◆ Work instruction ◆
Lines from the beginning of the data through the line containing "Click right title" are to be copied exactly, with no other line included.

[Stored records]

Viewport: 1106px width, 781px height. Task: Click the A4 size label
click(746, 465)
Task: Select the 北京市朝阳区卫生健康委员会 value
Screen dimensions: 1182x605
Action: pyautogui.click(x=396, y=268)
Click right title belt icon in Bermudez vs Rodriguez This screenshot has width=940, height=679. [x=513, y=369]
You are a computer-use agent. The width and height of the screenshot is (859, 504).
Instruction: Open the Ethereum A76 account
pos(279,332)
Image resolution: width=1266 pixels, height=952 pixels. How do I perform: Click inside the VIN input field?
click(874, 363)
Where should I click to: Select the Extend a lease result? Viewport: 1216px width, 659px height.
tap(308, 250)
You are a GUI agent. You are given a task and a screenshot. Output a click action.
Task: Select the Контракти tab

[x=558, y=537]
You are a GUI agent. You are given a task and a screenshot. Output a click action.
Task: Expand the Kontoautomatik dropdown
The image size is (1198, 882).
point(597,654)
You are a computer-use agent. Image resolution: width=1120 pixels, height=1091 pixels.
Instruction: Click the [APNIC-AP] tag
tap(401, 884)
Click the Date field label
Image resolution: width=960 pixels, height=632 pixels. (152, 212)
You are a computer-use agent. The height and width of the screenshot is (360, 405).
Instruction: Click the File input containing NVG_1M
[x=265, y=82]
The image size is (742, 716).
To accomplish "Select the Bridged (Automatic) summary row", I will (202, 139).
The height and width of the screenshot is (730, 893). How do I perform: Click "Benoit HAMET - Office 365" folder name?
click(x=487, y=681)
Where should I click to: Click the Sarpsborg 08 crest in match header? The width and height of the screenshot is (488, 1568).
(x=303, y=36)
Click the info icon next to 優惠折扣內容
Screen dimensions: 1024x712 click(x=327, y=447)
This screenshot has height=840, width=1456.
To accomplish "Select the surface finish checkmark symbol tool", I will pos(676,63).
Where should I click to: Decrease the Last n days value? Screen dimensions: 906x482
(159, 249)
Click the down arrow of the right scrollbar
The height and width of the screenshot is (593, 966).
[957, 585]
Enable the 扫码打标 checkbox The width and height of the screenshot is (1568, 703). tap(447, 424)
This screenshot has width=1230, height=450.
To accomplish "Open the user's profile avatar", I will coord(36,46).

◆ Result for this task ◆
Viewport: 1106px width, 781px height. Task: Click the A4 size label
click(746, 465)
Task: Select the 北京市朝阳区卫生健康委员会 value
Screen dimensions: 1182x605
Action: pyautogui.click(x=396, y=268)
Click right title belt icon in Bermudez vs Rodriguez This screenshot has width=940, height=679. [x=513, y=369]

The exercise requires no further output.